**RECORDED INFORMATION**
━━━━━━━━━━

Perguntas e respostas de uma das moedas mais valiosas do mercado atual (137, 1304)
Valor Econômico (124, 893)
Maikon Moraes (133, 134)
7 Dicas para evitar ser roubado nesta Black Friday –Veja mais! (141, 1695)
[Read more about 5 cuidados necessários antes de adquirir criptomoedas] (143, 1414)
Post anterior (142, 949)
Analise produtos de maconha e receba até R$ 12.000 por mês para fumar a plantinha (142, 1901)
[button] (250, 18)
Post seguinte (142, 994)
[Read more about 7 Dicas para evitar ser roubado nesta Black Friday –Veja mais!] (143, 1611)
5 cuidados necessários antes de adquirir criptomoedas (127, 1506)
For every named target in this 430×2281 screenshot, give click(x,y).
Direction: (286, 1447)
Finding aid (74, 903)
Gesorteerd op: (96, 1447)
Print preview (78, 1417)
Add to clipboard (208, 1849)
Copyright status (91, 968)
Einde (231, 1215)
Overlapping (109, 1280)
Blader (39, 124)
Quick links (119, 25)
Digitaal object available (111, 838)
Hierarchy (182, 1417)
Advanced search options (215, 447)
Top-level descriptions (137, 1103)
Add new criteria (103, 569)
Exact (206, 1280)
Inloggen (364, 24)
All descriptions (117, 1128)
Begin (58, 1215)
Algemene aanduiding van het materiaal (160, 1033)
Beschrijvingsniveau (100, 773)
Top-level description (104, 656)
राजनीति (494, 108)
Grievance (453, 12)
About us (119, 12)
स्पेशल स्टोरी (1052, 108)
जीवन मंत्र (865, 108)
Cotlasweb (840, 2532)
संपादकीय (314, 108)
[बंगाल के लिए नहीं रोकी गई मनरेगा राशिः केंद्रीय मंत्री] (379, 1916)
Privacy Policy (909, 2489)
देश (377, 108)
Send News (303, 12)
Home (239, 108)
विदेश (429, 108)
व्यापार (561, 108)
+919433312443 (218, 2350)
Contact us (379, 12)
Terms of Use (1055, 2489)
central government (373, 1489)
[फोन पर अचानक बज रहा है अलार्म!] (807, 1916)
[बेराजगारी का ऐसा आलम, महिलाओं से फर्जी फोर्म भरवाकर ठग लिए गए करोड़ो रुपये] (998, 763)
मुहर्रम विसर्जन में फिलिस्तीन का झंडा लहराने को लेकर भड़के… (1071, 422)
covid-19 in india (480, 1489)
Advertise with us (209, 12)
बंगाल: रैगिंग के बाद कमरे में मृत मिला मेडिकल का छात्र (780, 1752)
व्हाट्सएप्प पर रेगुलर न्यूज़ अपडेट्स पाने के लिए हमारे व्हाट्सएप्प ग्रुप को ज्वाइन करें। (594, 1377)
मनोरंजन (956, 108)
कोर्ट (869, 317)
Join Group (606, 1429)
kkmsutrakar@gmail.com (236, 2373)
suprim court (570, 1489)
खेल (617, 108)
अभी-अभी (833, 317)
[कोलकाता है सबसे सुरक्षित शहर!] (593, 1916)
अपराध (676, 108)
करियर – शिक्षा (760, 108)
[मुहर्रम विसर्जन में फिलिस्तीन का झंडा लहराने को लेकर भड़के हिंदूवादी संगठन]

━━━━━━━━━━

**WHAT NEEDS TO BE DONE**
A count is wanted, and nothing else: the lines of this listing that include the word "evitar".

**EXERCISE RESULT**
2